Yesterday, I was having a REALLY bad day. Class lessons, manuscript deadline, and emails piled up; a local reporter needed a photo (preferrably with cows!) for an article she was writing about my Highlights’ win, and household tension mixed with a skull-cracking headache.

Around noon something soft bumped against my front door. A package! Inside was a note from my dearest aunt, a pair of deep blue pajamas covered in stars and moons, and a Flicka DVD. All my hard edges softened. In the card, my aunt related a story about my grandmother polishing her waitress shoes so they’d look good on the outside. Then Grandma stuck cardboard in the bottoms to cover the holes and headed off to work.

My grandmother’s flame burned bright.
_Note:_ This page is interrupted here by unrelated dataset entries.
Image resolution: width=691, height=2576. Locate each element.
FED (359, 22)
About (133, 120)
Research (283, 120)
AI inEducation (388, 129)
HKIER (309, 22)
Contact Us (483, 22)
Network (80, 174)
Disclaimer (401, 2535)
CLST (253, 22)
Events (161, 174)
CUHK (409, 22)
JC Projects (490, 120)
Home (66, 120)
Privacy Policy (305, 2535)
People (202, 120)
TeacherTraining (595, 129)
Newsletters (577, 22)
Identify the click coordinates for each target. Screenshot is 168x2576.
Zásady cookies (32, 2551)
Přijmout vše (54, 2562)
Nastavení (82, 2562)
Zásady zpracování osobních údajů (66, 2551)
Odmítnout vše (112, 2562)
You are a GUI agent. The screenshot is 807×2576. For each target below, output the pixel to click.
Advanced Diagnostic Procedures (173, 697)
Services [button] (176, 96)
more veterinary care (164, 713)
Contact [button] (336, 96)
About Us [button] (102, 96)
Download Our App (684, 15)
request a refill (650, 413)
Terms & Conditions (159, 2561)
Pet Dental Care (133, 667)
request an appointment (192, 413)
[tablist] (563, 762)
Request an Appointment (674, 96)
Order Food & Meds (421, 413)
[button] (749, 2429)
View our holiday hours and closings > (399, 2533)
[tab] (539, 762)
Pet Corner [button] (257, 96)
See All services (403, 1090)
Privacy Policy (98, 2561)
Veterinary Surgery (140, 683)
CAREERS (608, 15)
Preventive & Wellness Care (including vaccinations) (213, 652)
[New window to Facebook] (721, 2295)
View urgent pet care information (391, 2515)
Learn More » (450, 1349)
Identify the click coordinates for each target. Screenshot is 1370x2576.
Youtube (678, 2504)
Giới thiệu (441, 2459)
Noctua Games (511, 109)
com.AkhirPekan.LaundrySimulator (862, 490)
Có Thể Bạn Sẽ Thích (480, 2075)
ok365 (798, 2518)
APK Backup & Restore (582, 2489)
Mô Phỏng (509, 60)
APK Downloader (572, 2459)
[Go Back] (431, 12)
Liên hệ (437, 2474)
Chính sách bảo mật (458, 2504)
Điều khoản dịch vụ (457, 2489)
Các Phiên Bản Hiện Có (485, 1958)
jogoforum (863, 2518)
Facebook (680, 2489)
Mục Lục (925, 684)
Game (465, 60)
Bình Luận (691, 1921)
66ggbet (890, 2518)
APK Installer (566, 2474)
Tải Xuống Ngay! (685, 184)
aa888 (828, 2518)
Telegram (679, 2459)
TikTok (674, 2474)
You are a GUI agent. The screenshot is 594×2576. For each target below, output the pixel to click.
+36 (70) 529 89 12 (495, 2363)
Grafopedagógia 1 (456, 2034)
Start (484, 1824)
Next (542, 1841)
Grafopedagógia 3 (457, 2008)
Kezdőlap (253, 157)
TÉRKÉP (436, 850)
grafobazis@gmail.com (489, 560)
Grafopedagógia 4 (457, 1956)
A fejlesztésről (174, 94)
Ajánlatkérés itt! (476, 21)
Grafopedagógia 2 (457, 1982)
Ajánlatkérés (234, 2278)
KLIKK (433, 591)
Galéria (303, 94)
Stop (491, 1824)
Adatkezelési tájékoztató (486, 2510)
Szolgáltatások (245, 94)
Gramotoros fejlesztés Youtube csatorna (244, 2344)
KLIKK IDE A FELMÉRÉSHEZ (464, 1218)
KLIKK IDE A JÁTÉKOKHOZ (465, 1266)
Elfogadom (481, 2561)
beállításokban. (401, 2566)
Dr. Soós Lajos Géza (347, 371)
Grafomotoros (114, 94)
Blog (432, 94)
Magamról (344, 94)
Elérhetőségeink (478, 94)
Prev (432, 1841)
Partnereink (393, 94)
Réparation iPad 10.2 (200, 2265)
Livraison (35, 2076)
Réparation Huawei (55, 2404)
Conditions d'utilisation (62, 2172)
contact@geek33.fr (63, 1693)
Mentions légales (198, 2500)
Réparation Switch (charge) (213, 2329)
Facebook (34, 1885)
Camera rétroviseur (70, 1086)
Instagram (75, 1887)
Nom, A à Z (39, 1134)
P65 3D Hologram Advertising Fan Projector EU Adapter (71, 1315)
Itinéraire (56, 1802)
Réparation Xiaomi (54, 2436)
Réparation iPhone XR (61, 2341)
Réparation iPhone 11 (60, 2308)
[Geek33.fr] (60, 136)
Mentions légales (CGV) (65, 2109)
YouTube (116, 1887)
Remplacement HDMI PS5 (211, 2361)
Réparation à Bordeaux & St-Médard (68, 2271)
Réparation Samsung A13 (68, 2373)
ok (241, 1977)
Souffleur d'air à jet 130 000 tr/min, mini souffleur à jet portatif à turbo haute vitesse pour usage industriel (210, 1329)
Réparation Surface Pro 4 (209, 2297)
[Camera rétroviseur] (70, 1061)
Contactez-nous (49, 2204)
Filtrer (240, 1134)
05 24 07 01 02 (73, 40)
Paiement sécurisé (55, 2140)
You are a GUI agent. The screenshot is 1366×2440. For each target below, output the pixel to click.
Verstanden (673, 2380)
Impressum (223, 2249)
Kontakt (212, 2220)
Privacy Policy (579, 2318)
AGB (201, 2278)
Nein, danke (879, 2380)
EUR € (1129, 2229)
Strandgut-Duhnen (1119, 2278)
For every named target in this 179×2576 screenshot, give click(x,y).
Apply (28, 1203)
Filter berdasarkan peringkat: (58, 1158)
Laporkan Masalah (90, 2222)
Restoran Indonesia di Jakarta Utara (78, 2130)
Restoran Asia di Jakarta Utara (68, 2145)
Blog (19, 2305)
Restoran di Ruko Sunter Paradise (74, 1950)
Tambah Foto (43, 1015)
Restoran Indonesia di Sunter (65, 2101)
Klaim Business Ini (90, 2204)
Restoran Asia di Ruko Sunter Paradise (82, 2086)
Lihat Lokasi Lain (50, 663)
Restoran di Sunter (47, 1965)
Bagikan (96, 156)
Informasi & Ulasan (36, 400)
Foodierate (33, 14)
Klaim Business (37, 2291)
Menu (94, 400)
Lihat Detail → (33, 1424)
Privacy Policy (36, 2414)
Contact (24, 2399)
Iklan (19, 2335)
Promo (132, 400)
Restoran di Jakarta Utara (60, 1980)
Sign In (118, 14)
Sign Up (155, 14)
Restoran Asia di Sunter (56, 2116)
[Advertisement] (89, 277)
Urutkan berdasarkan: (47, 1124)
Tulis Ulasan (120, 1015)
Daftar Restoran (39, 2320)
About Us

My aunt pointed out that I am that woman’s granddaughter. And my amazing aunt is her youngest daughter.  Grandma had ten children, nine that survived. She raised them during the depression on a diner waitress salary. Her husband, when he came home, was a violent alcoholic. My grandmother escaped him and remained single for many years until she met R.C., the man my cousins and I knew as our grandfather.

R.C. and Grandma settled in a house he built on his farm in Bushnell, Florida.  Tucked into an oak hammock behind their new home, was R.C.’s cracker homestead. My family lived in that old house for a year when I was twelve and that seeded the story that won me the Highlights’ contest.  Yes, I am my grandmother’s granddaughter. She inspires me still and so does her daughter.